Human Immunodeficiency Virus Type 1- and Cytomegalovirus-Specific Cytotoxic T Lymphocytes Can Persist at High Frequency for Prolonged Periods in the Absence of Circulating Peripheral CD4 + T Cells
Spiegel HML., Ogg GS., DeFalcon E., Sheehy ME., Monard S., Haslett PAJ., Gillespie G., Donahoe SM., Pollack H., Borkowsky W., McMichael AJ., Nixon DF.

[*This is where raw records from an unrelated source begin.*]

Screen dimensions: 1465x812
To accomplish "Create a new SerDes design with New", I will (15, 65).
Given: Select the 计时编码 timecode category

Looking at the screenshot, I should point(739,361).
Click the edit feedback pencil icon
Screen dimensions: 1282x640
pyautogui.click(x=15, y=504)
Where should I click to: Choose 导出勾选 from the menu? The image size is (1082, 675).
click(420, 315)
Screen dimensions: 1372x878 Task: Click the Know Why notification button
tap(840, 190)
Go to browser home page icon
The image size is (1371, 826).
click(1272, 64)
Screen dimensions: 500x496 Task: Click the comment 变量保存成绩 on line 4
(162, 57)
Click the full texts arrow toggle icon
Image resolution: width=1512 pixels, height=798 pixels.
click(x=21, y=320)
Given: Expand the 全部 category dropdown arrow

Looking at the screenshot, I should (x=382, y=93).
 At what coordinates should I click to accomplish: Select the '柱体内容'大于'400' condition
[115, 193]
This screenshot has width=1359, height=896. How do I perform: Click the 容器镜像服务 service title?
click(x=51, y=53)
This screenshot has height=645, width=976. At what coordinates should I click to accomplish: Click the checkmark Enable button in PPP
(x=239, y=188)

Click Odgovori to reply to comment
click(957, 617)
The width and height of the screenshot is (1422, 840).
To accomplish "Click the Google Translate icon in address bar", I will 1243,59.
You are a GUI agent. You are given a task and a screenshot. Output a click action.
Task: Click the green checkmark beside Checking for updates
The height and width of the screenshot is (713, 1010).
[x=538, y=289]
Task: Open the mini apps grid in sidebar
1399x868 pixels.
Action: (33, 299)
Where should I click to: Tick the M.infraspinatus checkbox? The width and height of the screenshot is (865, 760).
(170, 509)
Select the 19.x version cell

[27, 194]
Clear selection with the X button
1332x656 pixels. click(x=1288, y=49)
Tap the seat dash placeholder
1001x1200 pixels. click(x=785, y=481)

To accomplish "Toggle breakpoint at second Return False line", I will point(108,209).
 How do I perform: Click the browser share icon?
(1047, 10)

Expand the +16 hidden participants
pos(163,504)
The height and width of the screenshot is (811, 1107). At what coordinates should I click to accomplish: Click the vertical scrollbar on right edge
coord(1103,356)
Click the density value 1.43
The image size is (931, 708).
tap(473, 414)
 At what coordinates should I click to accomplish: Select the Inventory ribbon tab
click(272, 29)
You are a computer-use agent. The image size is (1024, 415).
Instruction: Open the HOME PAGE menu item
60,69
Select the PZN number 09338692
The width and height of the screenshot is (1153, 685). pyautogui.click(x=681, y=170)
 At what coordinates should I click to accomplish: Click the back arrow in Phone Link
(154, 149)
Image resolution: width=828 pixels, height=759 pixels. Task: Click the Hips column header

ABSTRACT CD4 + T cells are thought to be critical in the maintenance of virus-specific CD8 + cytotoxic T-cell (CTL) responses. In human immunodeficiency virus type 1 (HIV-1) infection, a selective decline in HIV-1-specific CTL as the CD4 + T-cell count decreases has been reported. Using HLA-peptide tetrameric complexes, we show the presence at high frequency of HIV-1- and cytomegalovirus-specific CD8 + T cells when the peripheral CD4 + T-cell count was low or zero in three HIV-1-infected patients. No direct virus-specific CD8 + -mediated effector activity was seen in these subjects, suggesting antigen unresponsiveness, although tetramer-sorted cells could be expanded in vitro in the presence of interleukin-2 into responsive effector cells. Thus, virus-specific CD8 + T cells can be maintained in the peripheral circulation at high frequency in the absence of circulating peripheral CD4 + T cells, but these cells may lack direct effector activity. Strategies designed to overcome this antigen unresponsiveness may be of value in therapies for the treatment of AIDS.